Task brief -> Of the lines in the data below, write out exactly those from the one holding "You are a GUI" through the one holding "Image resolution: width=1600", both included.

Given data ->
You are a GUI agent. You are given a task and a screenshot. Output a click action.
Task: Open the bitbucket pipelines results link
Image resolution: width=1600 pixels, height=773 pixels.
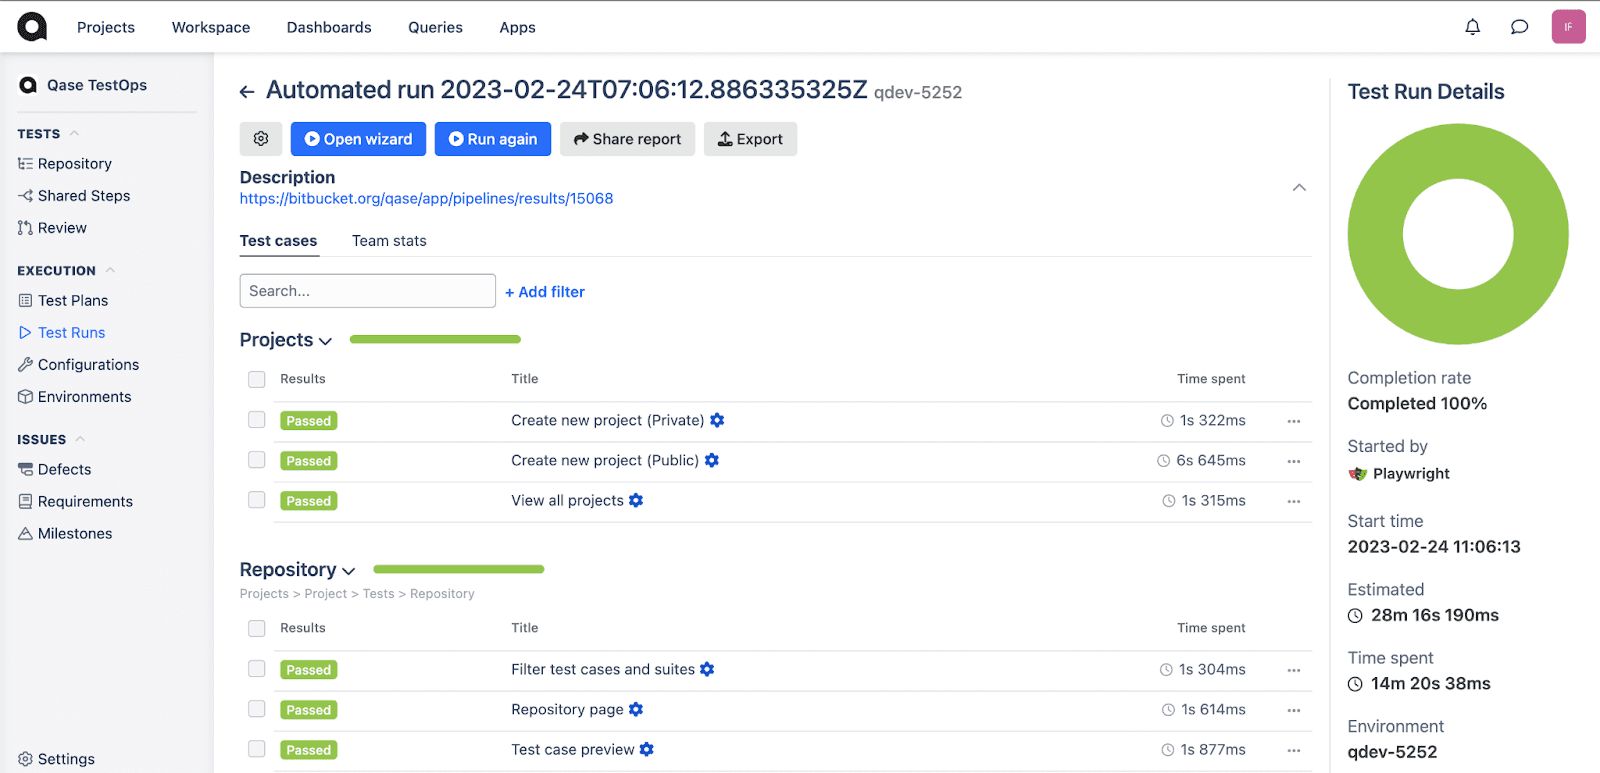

...

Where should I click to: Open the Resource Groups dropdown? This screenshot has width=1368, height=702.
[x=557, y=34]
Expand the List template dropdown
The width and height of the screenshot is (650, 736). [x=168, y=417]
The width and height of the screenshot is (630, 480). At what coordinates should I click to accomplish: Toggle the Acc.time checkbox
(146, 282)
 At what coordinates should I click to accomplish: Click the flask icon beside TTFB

---

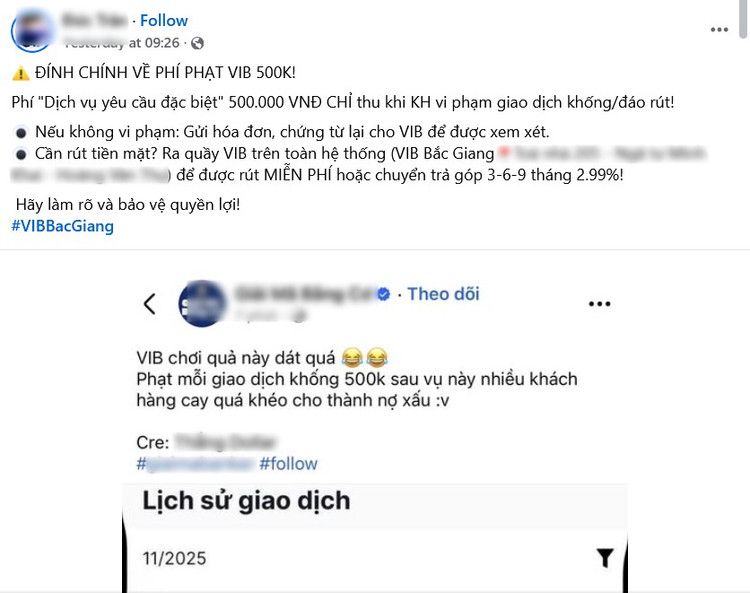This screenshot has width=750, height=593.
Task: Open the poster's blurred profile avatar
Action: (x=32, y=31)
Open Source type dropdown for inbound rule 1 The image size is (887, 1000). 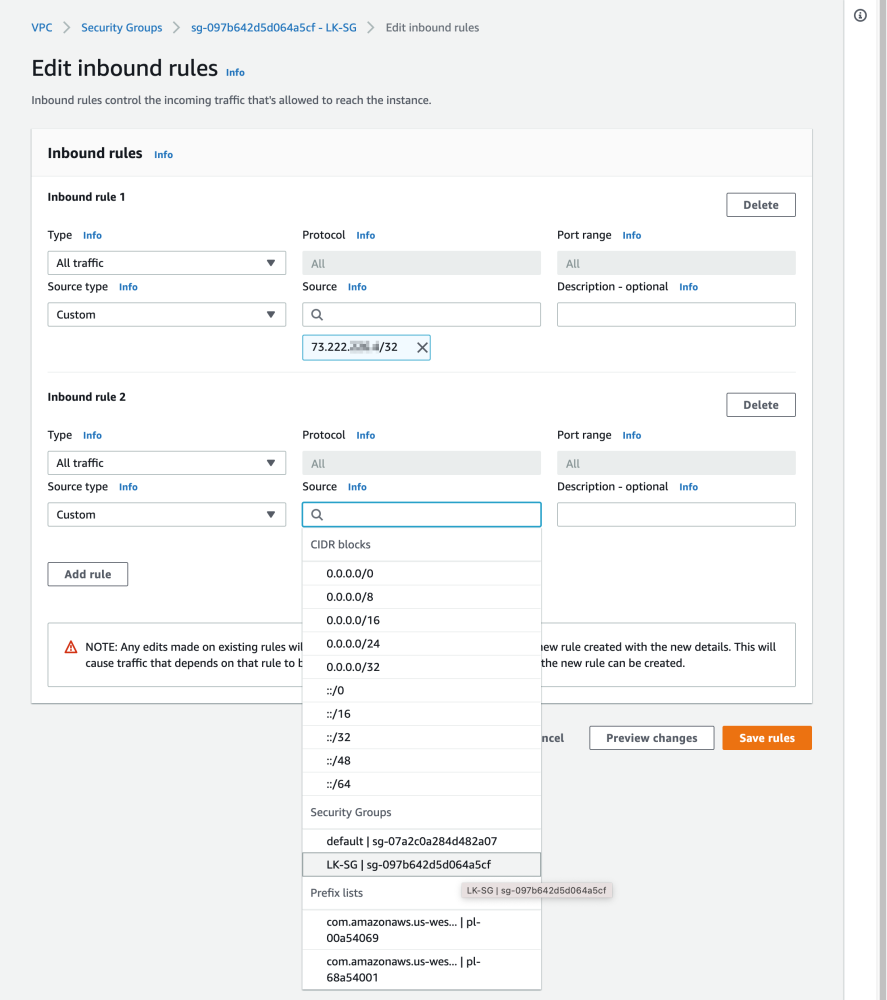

Answer section ->
You are a GUI agent. You are given a task and a screenshot. Output a click action.
Task: Open the bitbucket pipelines results link
Image resolution: width=1600 pixels, height=773 pixels.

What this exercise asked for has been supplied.